Topline results announced from phase 2 trial of treatment for early Parkinson’s disease
Key takeaways:
- The primary endpoint of statistically significant change from baseline to week 36 in sum of MDS-UPDRS Parts II and III was not met.
- Efficacy analysis suggests a positive impact in patients younger than 60 years.
Neuraly has announced that its investigational NLY01 did not meet the primary study endpoint of improvement in motor symptoms in patients with early, untreated Parkinson’s disease.
According to a company release, NLY01 is a long-acting analogue of exendin-4, a glucagon-like peptide-1 receptor agonist. In an ongoing phase 2 trial, NLY01 did not achieve statistically significant change from baseline to week 36 in the sum of MDS-UPDRS Parts II (Motor Experiences of Daily Living) and III (Motor Examination) compared with placebo, although it did have a favorable safety profile and was well-tolerated.

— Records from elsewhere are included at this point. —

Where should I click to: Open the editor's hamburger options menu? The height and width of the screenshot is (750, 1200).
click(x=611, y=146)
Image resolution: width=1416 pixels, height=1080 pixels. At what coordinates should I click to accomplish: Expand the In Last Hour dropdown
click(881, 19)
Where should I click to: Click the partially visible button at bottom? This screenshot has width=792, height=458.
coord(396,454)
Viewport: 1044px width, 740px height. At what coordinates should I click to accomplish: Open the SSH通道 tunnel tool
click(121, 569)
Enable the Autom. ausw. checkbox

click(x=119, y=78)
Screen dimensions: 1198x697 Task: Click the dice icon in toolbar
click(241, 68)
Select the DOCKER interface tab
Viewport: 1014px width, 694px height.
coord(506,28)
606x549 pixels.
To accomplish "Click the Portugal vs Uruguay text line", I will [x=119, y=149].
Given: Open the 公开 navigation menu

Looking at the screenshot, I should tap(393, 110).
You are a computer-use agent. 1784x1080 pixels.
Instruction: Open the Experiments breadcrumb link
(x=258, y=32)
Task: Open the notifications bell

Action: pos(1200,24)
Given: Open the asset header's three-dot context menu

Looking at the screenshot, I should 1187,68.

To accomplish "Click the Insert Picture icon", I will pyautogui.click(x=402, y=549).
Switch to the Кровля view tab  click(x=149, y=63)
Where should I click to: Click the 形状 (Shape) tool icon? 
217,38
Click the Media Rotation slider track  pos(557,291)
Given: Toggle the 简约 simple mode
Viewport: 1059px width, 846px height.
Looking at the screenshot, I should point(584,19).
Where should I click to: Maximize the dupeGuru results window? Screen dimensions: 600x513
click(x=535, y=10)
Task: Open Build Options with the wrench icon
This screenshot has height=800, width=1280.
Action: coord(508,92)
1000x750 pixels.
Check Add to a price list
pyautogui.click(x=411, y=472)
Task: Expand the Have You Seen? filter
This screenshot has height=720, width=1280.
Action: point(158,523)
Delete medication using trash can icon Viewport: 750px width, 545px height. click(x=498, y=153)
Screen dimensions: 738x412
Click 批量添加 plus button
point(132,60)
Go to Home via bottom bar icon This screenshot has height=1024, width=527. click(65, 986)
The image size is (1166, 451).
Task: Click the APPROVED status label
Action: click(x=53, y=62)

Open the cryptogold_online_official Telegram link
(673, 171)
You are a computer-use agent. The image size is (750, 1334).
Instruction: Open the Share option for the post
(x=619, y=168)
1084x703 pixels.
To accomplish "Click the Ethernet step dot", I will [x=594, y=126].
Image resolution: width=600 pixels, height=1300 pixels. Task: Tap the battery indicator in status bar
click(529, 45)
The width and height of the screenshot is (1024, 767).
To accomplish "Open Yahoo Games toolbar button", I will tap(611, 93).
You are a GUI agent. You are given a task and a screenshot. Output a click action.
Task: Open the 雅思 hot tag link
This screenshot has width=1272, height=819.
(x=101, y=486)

The randomized, double-blind, placebo-controlled trial included 255 participants from 55 clinical sites in the United States and Canada and sought to assess safety, tolerability and efficacy of NLY01 in patients with early PD. Participants were given weekly injections of 2.5 mg or 5 mg of NLY01 or placebo for 36 weeks, with clinical assessments made throughout the trial and 8 weeks after treatment.
Notably, a post-hoc analysis stratified by age revealed a beneficial treatment effect in participants younger than 60 years, with significant reduction in the sum of UPDRS Parts II and III over 36 weeks. Per the release, the effect was statistically significant, dose-related and persisted over 8 weeks after treatment, suggesting NLY01 resulted in slower disease progression compared with placebo-treated individuals of similar age.
“Although the study didn’t meet its primary endpoint, it is intriguing that NLY01 demonstrated a beneficial effect in patients under 60,” Viktor Roschke, head of research and development at Neuraly, said in the release. “This potentially may represent interest for further clinical evaluation of NLY01 in younger PD patients.”
The company will engage in rigorous data analysis to determine next steps for NLY01, the release stated.